■ GIVEN REQUEST:
Copy out the material from the line containing "Image resolution: width=768" through its final line, inclusive, keeping every line unchanged.

%%

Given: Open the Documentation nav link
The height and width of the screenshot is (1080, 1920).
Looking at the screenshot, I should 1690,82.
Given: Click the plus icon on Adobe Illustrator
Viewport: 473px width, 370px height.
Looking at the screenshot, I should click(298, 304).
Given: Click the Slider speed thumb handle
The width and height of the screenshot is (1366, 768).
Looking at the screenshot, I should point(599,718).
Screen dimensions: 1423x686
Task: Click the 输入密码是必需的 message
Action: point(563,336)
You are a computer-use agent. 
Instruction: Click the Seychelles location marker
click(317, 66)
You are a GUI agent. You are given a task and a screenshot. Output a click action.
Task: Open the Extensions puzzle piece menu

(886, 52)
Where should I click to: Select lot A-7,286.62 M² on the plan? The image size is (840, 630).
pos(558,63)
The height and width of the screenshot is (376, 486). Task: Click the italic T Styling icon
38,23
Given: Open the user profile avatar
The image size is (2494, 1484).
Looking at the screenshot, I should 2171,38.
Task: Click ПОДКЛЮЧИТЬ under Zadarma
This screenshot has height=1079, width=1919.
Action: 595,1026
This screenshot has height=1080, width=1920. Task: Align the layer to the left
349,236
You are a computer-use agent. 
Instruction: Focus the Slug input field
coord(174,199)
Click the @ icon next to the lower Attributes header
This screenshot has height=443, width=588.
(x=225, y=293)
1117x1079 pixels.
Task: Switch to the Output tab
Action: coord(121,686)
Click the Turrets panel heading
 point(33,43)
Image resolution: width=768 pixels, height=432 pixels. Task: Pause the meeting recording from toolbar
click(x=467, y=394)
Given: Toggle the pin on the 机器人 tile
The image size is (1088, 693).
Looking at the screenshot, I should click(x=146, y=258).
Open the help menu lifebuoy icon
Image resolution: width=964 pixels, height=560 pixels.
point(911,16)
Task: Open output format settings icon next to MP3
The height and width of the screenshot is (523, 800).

%%

■ COMPLETE RESPONSE:
Image resolution: width=768 pixels, height=432 pixels. Task: Pause the meeting recording from toolbar
click(x=467, y=394)
Given: Toggle the pin on the 机器人 tile
The image size is (1088, 693).
Looking at the screenshot, I should click(x=146, y=258).
Open the help menu lifebuoy icon
Image resolution: width=964 pixels, height=560 pixels.
point(911,16)
Task: Open output format settings icon next to MP3
The height and width of the screenshot is (523, 800).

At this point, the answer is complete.